The Starlight SciFaiku Review, Summer 2021 (issue #1)


Page 8 — Origin Story


The very first show that I remember having watched on television was during a Christmas visit to my father’s house in Napa, sometime in the late 1970s. I turned on the TV and was greeted by the opening montage of a Star Trek rerun (the name of this publishing house is influenced in part by Roddenberry’s grand creation). I was mesmerized, simply spellbound, as that beautiful starship, the USS Enterprise, hit warp speed and the stars blurred. At that very moment, my conception of the world and its possibilities, blurred, too.

In 1985, I received a Christmas present from my father, a book that I still possess, The Planets (Bantam, 1985), edited by Byron Preiss. It was the first science fiction book that I had ever read; a collection of stories about the planets of our solar system, prefaced by a scientific overview of each. I had been placed firmly on a science-fiction trajectory — without even realizing it.

As I learned about my family’s involvement in publishing and science fiction, I grew to love the genre even more (old friend and contributor Dan Brown found a copy of Amazing Stories in a Seattle bookstore for me, the first that I had ever read).

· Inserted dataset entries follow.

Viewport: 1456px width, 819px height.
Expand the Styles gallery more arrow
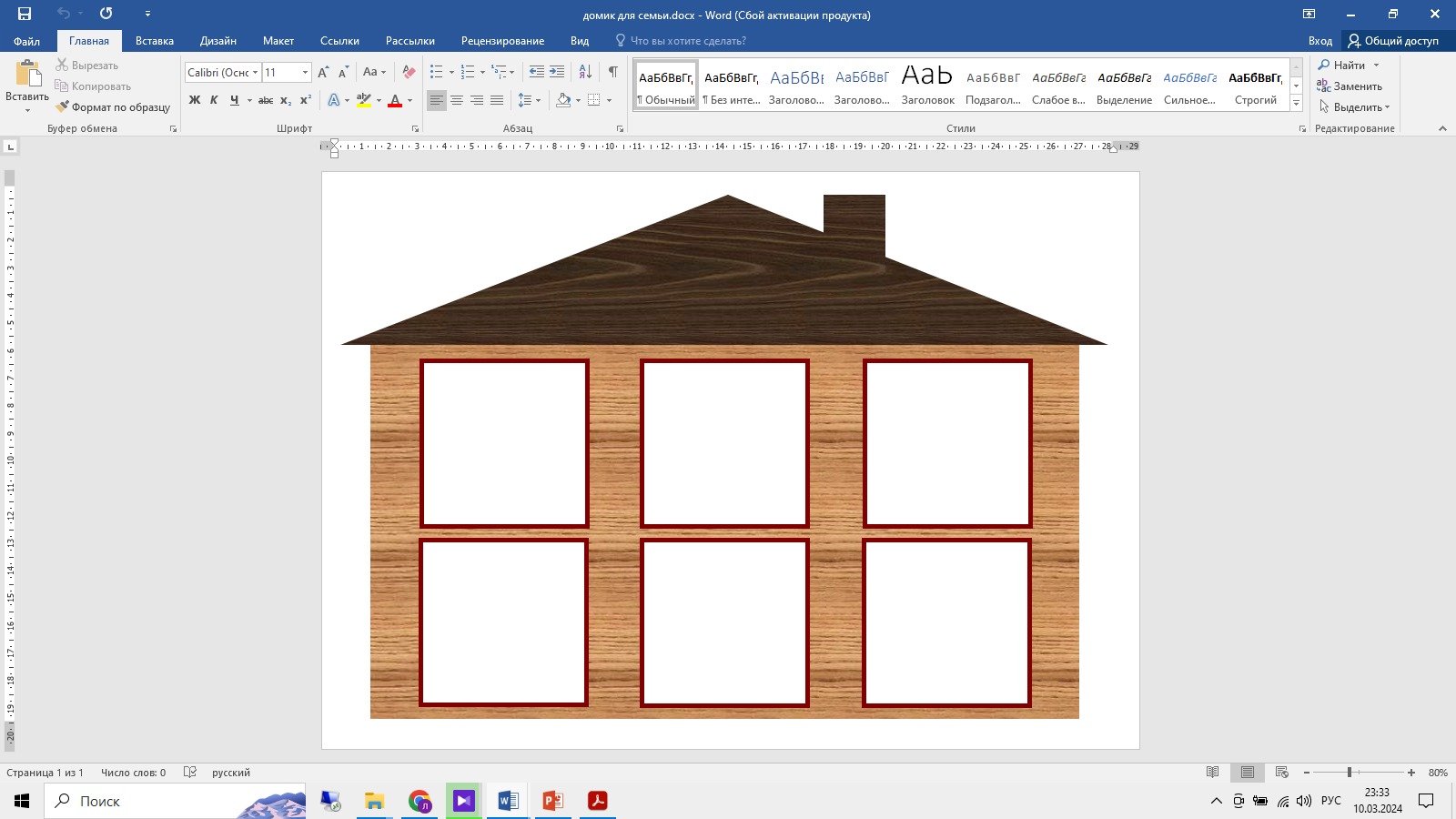[x=1296, y=104]
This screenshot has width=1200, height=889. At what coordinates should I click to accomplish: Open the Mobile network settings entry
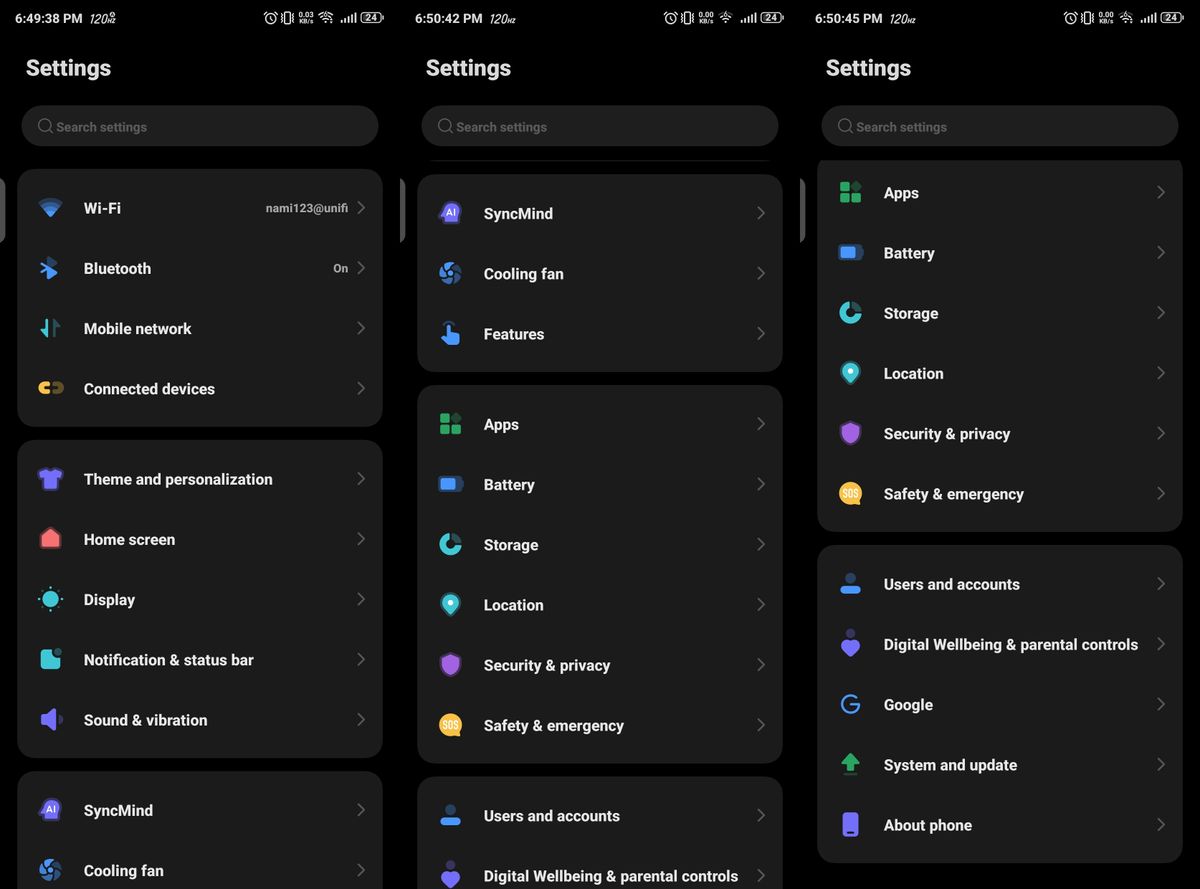click(200, 328)
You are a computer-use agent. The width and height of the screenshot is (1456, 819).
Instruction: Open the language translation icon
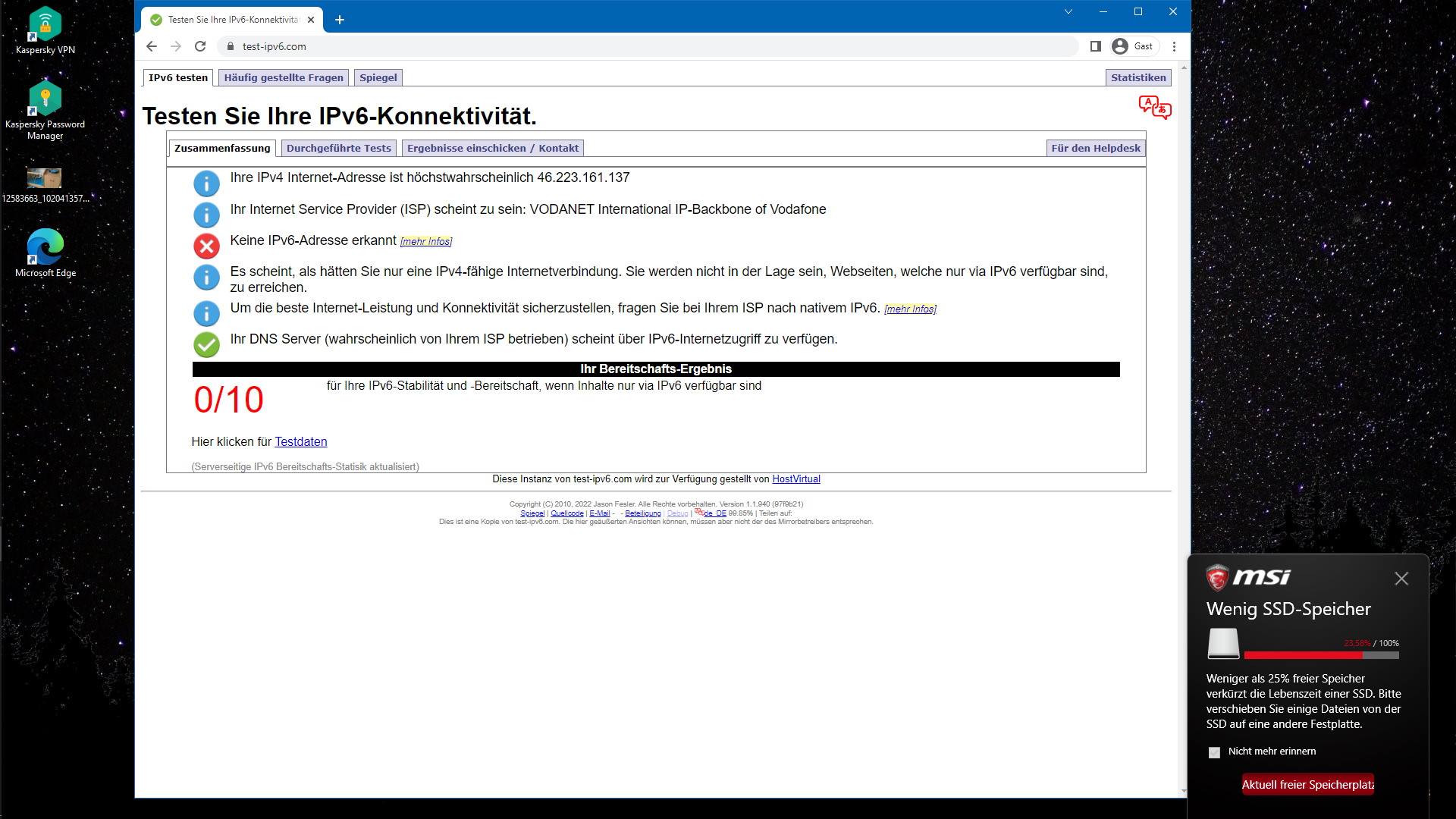[x=1154, y=107]
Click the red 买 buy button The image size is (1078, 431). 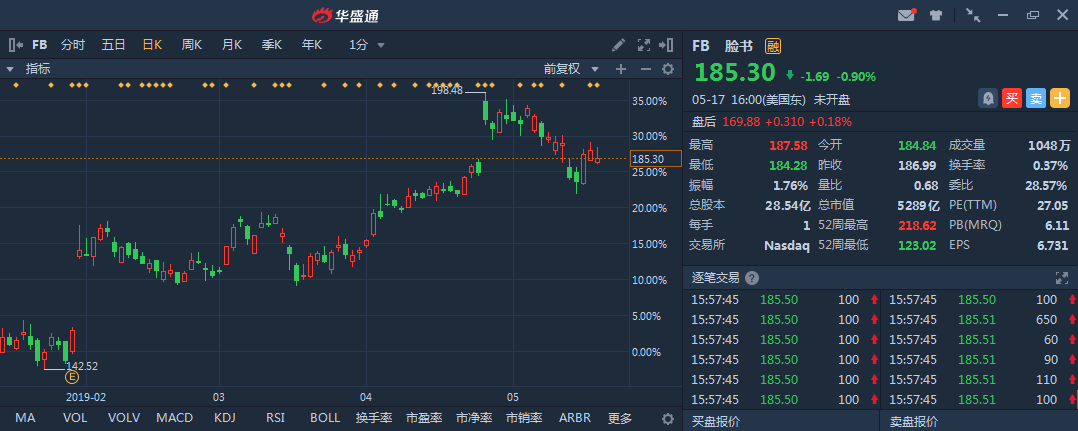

When I quite by accident stumbled upon the extraordinary and perfectly mind-blowing Lone Sloane graphic novels by Philippe Druillet, I could not help but feel that I was somehow being called towards a greater personal involvement in science fiction (Starship Sloane Publishing’s newly introduced science fiction imprint, Interplanetary Voyager Press, is a nod both to NASA’s Voyager program with the Voyager 1 and 2 spacecraft launched from Earth in 1977 and The 6 Voyages of Lone Sloane).